Но, покуда я жив, мне это претит. Я себя всегда спрашиваю: если мы – души, насколько важны тела? Если тела важнее, зачем нам души? И, знаешь… если ради достойной жизни в теле одна душа свою вторую душу готова отдать третьей, а та спокойно принять замену, я не хочу быть душой вообще. Для меня твои шаги по клеенке имеют куда больше значения, и дело даже не в том, что я могу себя убить.

Самоубийство – сущая ерунда в сравнении с тем, что наши узы мне отныне без надобности, как только ты выйдешь за порог. Как только выйдешь, мы больше никогда не будем отражать друг друга согласно закону квантовой запутанности. Потому что… знаешь… если души вечные, если они бывают парные и постоянно извиняются за земные издержки, прощая друг друга, я не хочу себе никакой пары.

Так что иди. Отрезай от себя и живи вечно с кем-то другим. Так же можно? Можем ли мы пристегнуть к себе кого-то нового, если остались одни? Ужасно, если можем? Или это правильно?

Я не возражаю в любом случае. Просто, если ради целости одна душа, потеряв вторую душу, рвется искать новую, а та спокойно находится, я все так же не хочу быть душой вообще. Не думай только, что я ничего не понимаю и виню тебя. Может, злюсь, но это другое. Дело не в тебе.

Дело в том, как все устроено, а я уже говорил: из мира реального и того, который могу спроектировать как угодно мне одному, всегда буду выбирать второй. Если можно жить иллюзиями пожизненно без вреда окружающим, я буду жить. Если такая жизнь означает смерть, тогда умру. И не приходи ко мне,

когда это случится.

Я тебя гоню, и ты должен уйти. Но, если уйдешь, я никогда больше тебя не приму даже после смерти. Странно, да?

Прости. Таковы мои правила. Я много думал и все решил. Не хочу слышать про земные издержки, будто дух – это хрень собачья и бесхребетный огонек свечи, что потухает от выдоха. Да, души болеют, но они не немощные тупицы, покорно принимающие своих гулящих партнеров. К черту эту ерунду.

Не можешь любить здесь, не надо нигде. Я много думал и решил. Отпускать тяжело в любом случае. Да все тяжело, пока не снабжен мудростью мертвых. Мертвые так не следят за твоей подошвой. Словно третий пес в этой комнате. Не замирают краткой клинической смертью, когда ты…
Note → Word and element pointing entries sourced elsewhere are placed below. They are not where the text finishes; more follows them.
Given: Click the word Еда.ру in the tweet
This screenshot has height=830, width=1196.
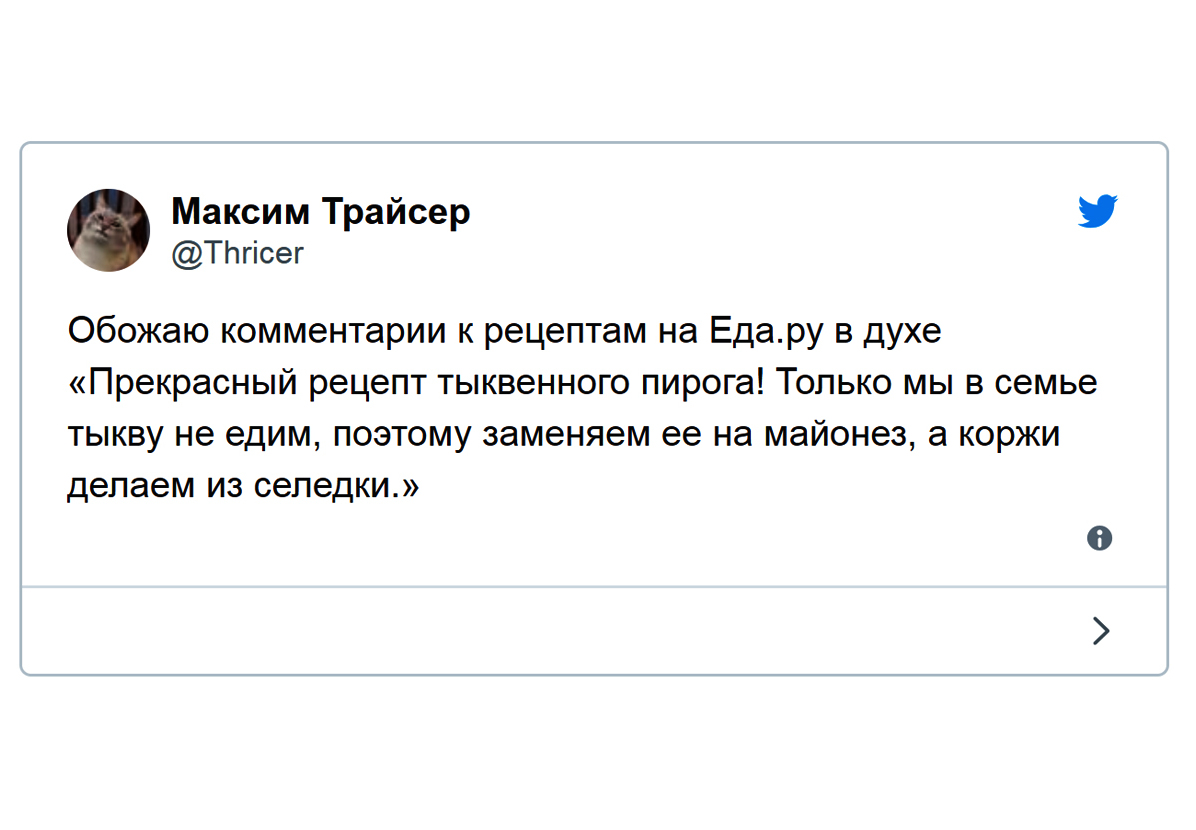Looking at the screenshot, I should [766, 332].
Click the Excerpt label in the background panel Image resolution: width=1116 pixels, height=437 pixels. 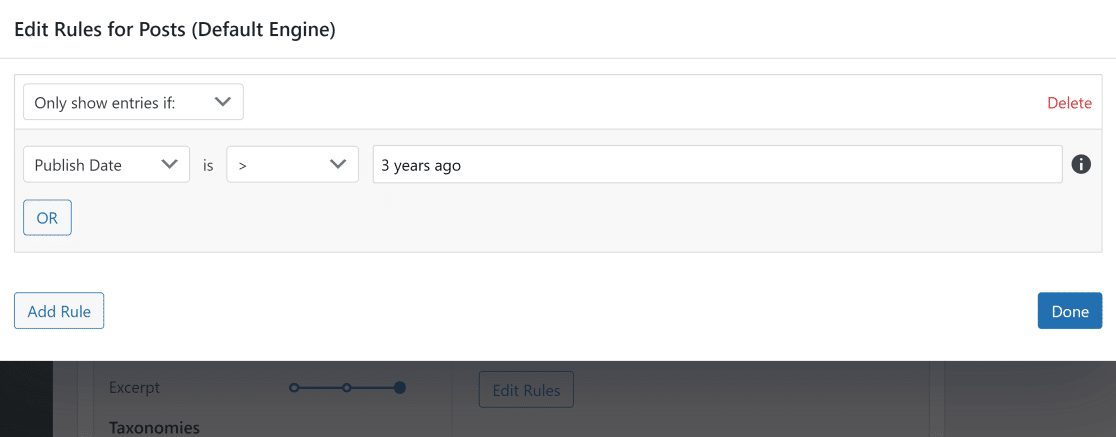pyautogui.click(x=135, y=388)
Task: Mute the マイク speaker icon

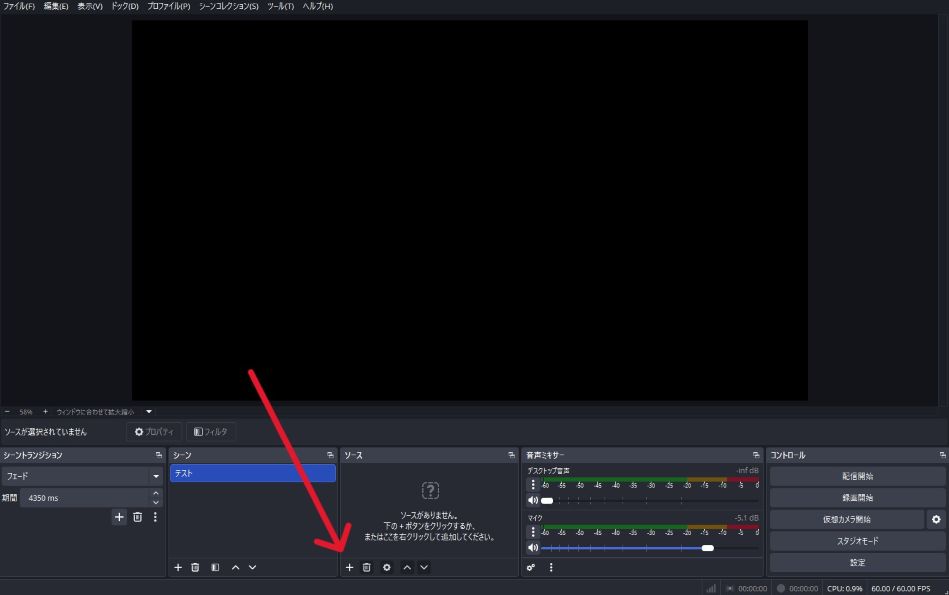Action: pyautogui.click(x=533, y=548)
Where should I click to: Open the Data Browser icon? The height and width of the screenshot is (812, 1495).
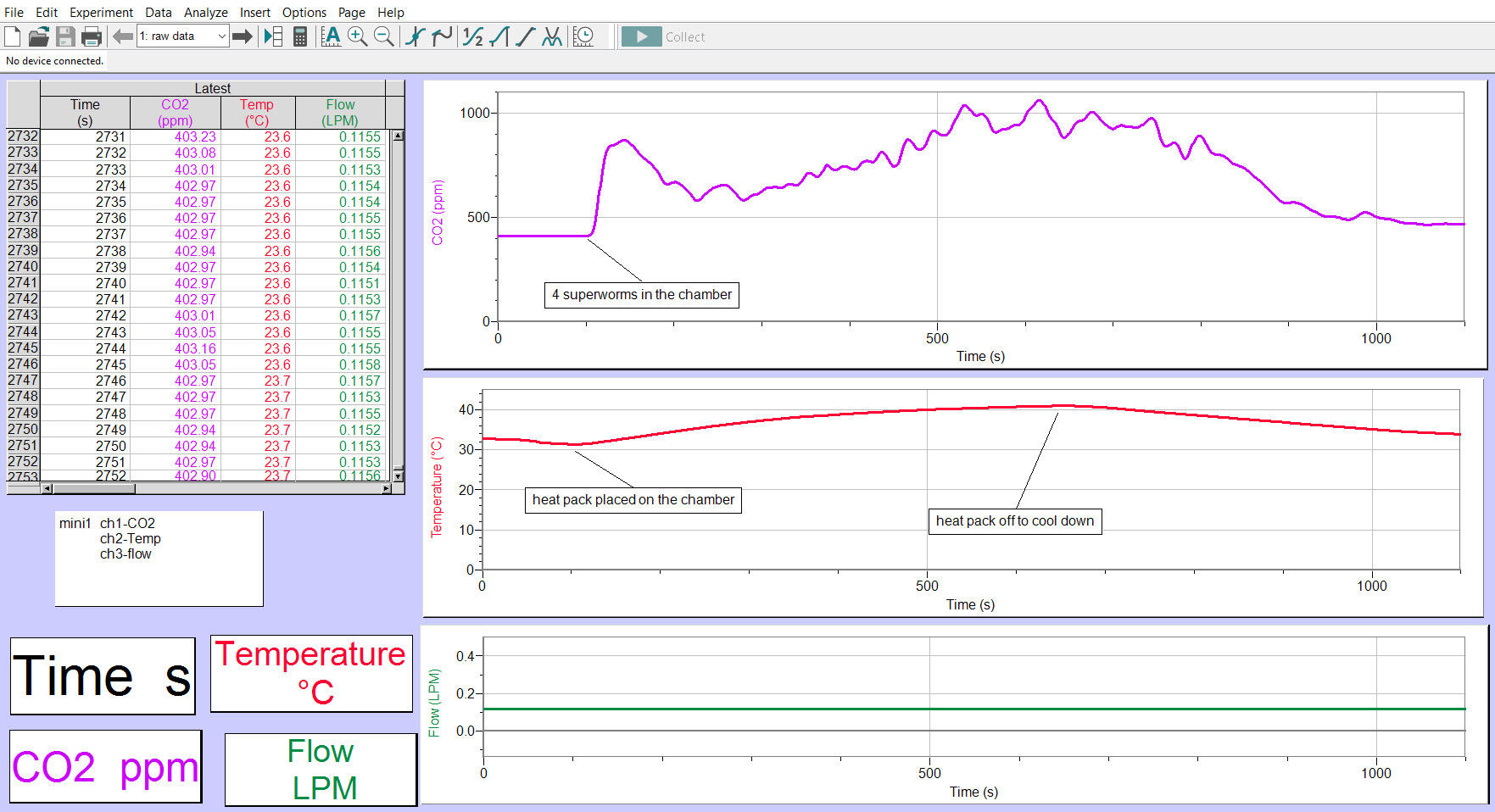coord(273,36)
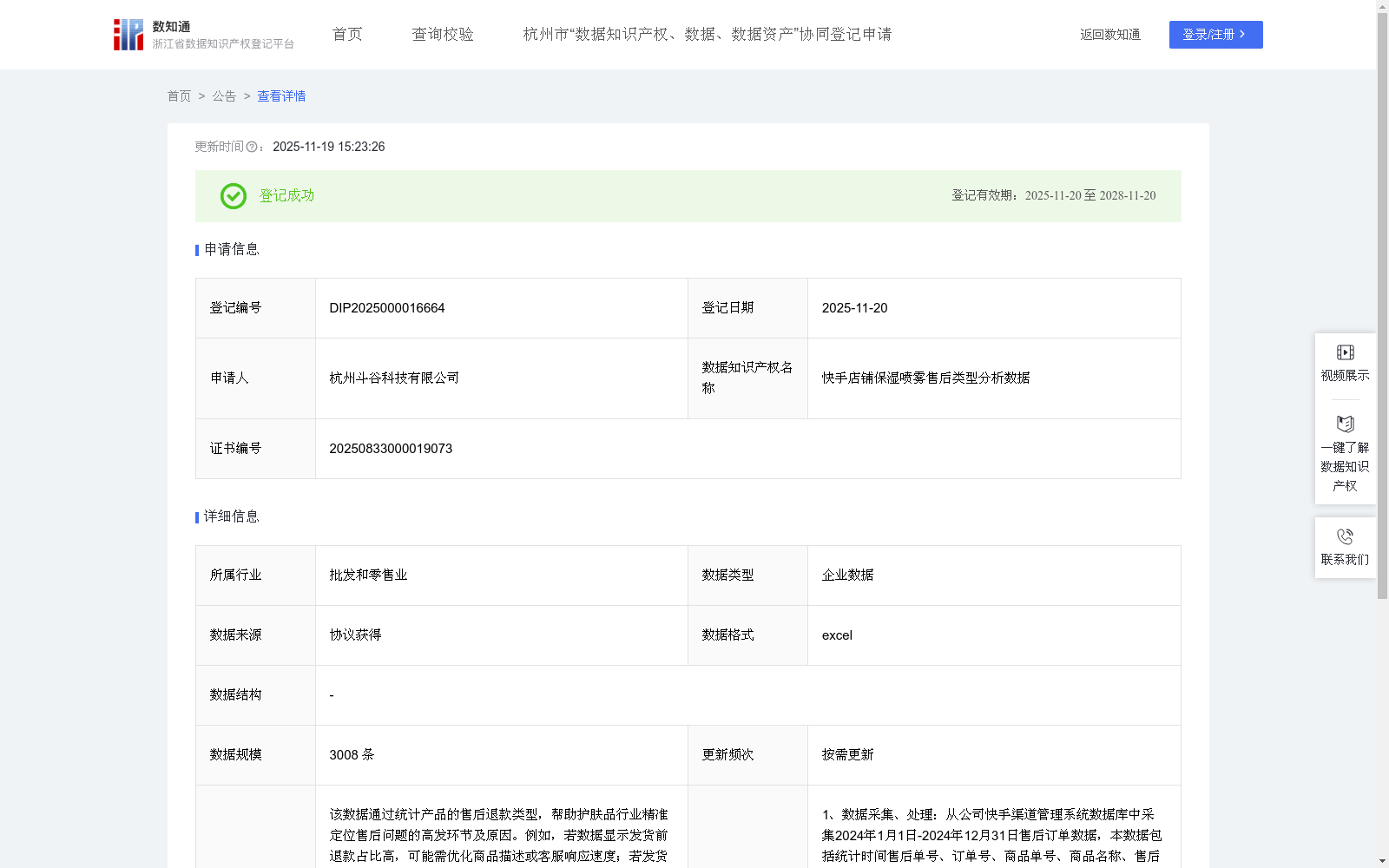The width and height of the screenshot is (1389, 868).
Task: Click the 查看详情 breadcrumb item
Action: tap(280, 96)
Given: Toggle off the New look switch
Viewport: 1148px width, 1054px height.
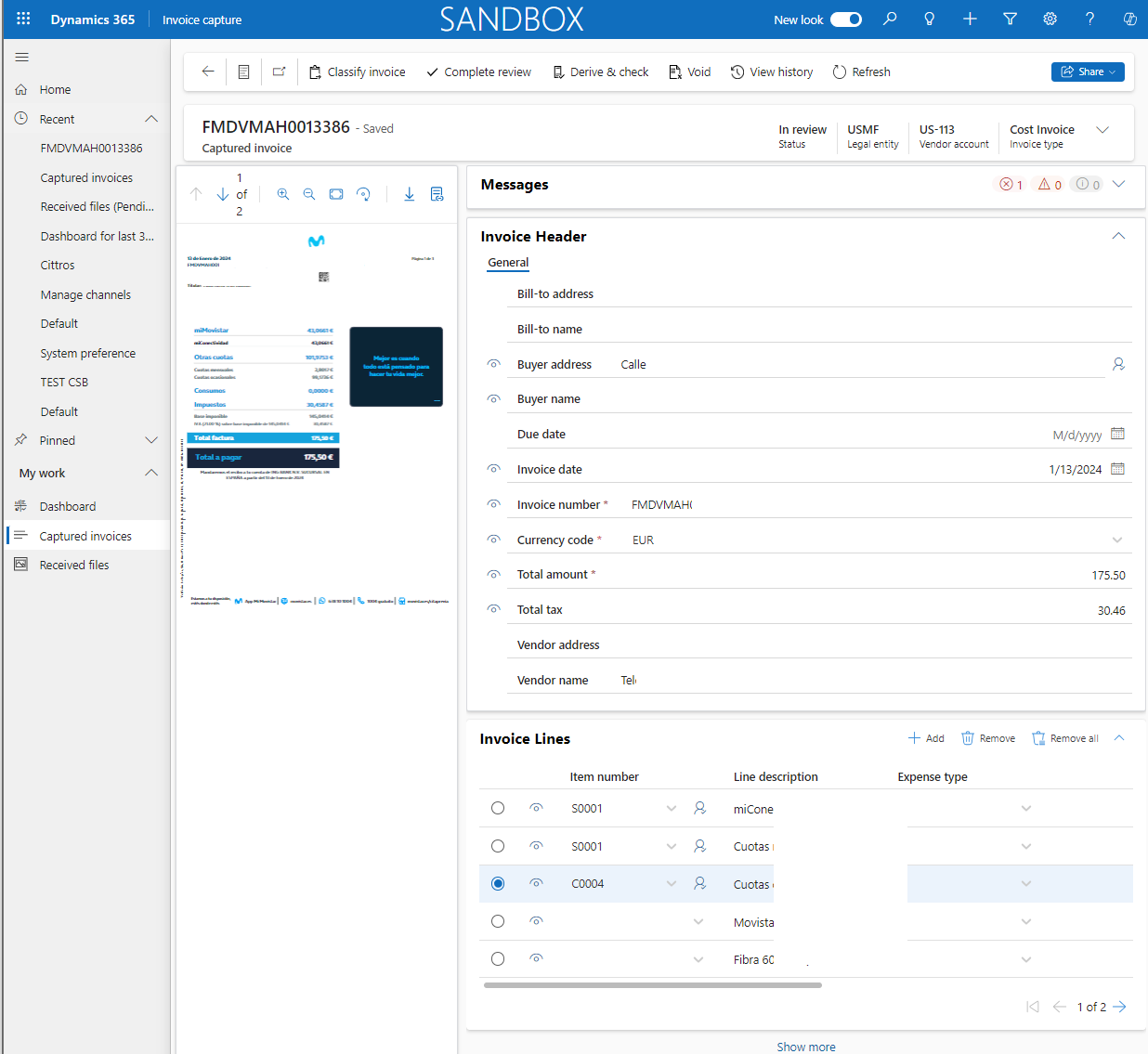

…меняешь маршрут с непредвиденной резкостью и…

…сворачиваешь к стеллажу с книгами. Мертвецы не знают ничего о клинической смерти. Они не могут и никогда не будут так зависимы от тебя, как я. И я им немного завидую. Потому что страшно. Каким еще словом описать то, что ты поднимаешь руку, а я дышу невпопад?

Наблюдать за тобой хочется из кармана, но Ури падает обратно на дно, когда ты берешь чайник и наливаешь воды в одну из кружек. На них уже есть твои отпечатки, но расползаются новые —

– ты выпиваешь залпом. Жадно, долго, громко. Поспешно сокращаются мышцы шеи и звучно втягивается воздух, когда кружка опустошается.

Ты остаешься стоять. Дышишь часто и громко. И мне кажется, ты дышишь за всех в этой комнате. По крайней мере, за меня. А у меня два дырявых паруса на месте легких и горящая ладонь в полумесяцах самоистязания. Ты возобновляешь шаги – я режу глубже. Ты тормозишь – втягиваю боль через рот.

На комоде по-прежнему мои карты веером серебра. Еще на нем теперь твои ладони – упираются в края, а возобновленный маршрут к выходу снова сползается внеплановой тропой. Сгорбленными плечами и лопатками, выгнутыми сейчас, как кости обрезанных крыльев.

О чем ты думаешь? Ты можешь быстрее уйти! Ты можешь быстрее остаться! Господи. Как давно я не был так зол…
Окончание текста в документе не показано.